───── Records provided

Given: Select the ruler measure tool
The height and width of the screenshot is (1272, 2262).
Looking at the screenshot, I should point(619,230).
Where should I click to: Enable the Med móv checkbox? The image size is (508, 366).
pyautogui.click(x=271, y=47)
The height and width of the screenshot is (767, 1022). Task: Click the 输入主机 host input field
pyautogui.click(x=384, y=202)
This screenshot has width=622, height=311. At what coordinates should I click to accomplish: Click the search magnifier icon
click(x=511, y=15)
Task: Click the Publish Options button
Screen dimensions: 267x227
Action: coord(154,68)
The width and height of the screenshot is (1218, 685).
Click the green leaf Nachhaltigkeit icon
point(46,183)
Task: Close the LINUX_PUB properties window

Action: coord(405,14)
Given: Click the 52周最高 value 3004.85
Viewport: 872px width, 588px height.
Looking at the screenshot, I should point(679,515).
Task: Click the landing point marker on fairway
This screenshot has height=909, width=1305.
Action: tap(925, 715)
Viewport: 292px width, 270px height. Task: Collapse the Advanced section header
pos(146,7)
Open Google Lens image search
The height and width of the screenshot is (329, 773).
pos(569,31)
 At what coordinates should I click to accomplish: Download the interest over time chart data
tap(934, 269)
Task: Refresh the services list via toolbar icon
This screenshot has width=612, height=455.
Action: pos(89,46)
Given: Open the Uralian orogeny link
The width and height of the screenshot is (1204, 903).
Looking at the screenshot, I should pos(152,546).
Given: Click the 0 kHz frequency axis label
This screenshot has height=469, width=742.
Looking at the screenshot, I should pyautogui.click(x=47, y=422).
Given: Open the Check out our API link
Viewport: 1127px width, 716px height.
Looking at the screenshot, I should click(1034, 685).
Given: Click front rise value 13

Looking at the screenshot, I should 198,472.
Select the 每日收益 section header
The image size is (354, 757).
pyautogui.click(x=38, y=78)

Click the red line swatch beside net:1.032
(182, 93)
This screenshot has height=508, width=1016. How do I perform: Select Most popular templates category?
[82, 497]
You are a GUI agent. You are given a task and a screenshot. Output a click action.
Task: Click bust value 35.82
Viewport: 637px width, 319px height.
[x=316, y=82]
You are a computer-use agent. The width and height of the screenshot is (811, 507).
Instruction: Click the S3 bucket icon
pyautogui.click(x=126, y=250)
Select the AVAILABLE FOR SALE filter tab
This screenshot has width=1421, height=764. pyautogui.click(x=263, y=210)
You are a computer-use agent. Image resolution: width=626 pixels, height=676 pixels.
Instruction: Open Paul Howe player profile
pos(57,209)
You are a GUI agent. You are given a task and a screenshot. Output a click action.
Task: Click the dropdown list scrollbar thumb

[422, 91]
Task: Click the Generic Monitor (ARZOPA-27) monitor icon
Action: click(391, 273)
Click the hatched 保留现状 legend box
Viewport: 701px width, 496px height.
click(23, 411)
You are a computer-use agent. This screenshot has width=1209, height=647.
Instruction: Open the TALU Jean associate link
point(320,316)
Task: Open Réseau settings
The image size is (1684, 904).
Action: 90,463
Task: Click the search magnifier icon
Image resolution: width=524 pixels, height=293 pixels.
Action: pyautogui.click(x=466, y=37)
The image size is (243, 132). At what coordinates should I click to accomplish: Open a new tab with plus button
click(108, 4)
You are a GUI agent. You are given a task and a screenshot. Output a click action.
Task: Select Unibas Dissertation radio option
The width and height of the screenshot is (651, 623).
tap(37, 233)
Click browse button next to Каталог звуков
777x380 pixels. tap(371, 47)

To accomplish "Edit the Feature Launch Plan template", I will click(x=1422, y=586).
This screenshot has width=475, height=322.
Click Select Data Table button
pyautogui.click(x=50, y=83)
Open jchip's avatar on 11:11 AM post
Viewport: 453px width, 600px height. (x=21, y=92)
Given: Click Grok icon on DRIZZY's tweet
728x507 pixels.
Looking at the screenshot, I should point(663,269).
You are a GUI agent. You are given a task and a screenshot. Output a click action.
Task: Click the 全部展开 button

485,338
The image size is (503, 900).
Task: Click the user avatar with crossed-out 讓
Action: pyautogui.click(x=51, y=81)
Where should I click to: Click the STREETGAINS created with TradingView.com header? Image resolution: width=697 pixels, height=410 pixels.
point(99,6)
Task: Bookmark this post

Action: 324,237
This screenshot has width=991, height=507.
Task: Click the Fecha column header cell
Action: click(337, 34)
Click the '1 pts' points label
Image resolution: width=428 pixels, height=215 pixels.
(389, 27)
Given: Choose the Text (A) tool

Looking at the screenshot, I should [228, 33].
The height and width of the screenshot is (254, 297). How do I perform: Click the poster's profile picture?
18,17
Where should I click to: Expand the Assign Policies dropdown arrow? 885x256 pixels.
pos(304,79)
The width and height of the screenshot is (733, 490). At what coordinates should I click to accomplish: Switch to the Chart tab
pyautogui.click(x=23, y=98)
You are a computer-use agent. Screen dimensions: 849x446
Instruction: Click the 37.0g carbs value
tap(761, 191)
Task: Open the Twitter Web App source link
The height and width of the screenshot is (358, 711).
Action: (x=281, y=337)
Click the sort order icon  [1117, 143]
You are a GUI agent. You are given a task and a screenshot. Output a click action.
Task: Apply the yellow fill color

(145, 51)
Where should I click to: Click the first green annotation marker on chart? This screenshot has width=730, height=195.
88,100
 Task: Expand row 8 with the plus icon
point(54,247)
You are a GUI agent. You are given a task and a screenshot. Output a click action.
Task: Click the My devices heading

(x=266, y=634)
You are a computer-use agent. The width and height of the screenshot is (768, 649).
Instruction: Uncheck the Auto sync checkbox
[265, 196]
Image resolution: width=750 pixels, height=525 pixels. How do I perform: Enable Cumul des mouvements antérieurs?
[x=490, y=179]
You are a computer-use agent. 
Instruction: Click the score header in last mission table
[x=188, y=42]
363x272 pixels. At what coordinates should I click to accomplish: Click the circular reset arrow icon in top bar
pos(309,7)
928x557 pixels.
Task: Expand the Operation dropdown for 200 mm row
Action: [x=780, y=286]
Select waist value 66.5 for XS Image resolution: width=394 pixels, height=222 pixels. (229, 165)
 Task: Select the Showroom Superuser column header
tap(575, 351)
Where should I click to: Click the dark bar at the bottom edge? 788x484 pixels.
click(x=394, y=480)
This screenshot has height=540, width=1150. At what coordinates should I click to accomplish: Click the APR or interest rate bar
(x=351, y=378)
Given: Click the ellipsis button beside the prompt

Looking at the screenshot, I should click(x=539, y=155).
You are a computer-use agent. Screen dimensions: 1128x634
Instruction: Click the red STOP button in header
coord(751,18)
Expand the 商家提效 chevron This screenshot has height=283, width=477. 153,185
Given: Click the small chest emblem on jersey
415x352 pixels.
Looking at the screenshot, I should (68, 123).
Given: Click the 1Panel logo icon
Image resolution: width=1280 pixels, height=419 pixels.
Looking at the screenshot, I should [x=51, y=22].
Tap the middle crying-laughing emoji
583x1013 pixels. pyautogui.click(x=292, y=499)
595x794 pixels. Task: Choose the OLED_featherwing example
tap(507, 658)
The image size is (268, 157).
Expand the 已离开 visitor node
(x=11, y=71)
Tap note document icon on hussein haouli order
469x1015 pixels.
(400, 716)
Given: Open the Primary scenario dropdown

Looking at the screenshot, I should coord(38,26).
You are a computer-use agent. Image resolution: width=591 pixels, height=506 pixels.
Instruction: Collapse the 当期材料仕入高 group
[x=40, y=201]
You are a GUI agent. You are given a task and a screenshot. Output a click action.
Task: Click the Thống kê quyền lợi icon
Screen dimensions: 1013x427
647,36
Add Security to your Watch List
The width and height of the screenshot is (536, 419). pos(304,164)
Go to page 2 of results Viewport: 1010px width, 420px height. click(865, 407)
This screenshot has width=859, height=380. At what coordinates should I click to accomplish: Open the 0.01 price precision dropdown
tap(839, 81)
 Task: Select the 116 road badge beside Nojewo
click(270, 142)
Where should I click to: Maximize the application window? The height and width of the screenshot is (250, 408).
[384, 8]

──────────

* _Written task_
Please convert everything from the start of the listing down to and including the line containing "[x=316, y=82]" into a JSON list of strings, one string per line, with blank lines left out.

* _Task answer_
[
  "Given: Select the ruler measure tool",
  "The height and width of the screenshot is (1272, 2262).",
  "Looking at the screenshot, I should point(619,230).",
  "Where should I click to: Enable the Med móv checkbox? The image size is (508, 366).",
  "pyautogui.click(x=271, y=47)",
  "The height and width of the screenshot is (767, 1022). Task: Click the 输入主机 host input field",
  "pyautogui.click(x=384, y=202)",
  "This screenshot has width=622, height=311. At what coordinates should I click to accomplish: Click the search magnifier icon",
  "click(x=511, y=15)",
  "Task: Click the Publish Options button",
  "Screen dimensions: 267x227",
  "Action: coord(154,68)",
  "The width and height of the screenshot is (1218, 685).",
  "Click the green leaf Nachhaltigkeit icon",
  "point(46,183)",
  "Task: Close the LINUX_PUB properties window",
  "Action: coord(405,14)",
  "Given: Click the 52周最高 value 3004.85",
  "Viewport: 872px width, 588px height.",
  "Looking at the screenshot, I should point(679,515).",
  "Task: Click the landing point marker on fairway",
  "This screenshot has height=909, width=1305.",
  "Action: tap(925, 715)",
  "Viewport: 292px width, 270px height. Task: Collapse the Advanced section header",
  "pos(146,7)",
  "Open Google Lens image search",
  "The height and width of the screenshot is (329, 773).",
  "pos(569,31)",
  " At what coordinates should I click to accomplish: Download the interest over time chart data",
  "tap(934, 269)",
  "Task: Refresh the services list via toolbar icon",
  "This screenshot has width=612, height=455.",
  "Action: pos(89,46)",
  "Given: Open the Uralian orogeny link",
  "The width and height of the screenshot is (1204, 903).",
  "Looking at the screenshot, I should pos(152,546).",
  "Given: Click the 0 kHz frequency axis label",
  "This screenshot has height=469, width=742.",
  "Looking at the screenshot, I should pyautogui.click(x=47, y=422).",
  "Given: Open the Check out our API link",
  "Viewport: 1127px width, 716px height.",
  "Looking at the screenshot, I should click(1034, 685).",
  "Given: Click front rise value 13",
  "Looking at the screenshot, I should 198,472.",
  "Select the 每日收益 section header",
  "The image size is (354, 757).",
  "pyautogui.click(x=38, y=78)",
  "Click the red line swatch beside net:1.032",
  "(182, 93)",
  "This screenshot has height=508, width=1016. How do I perform: Select Most popular templates category?",
  "[82, 497]",
  "You are a GUI agent. You are given a task and a screenshot. Output a click action.",
  "Task: Click bust value 35.82",
  "Viewport: 637px width, 319px height.",
  "[x=316, y=82]"
]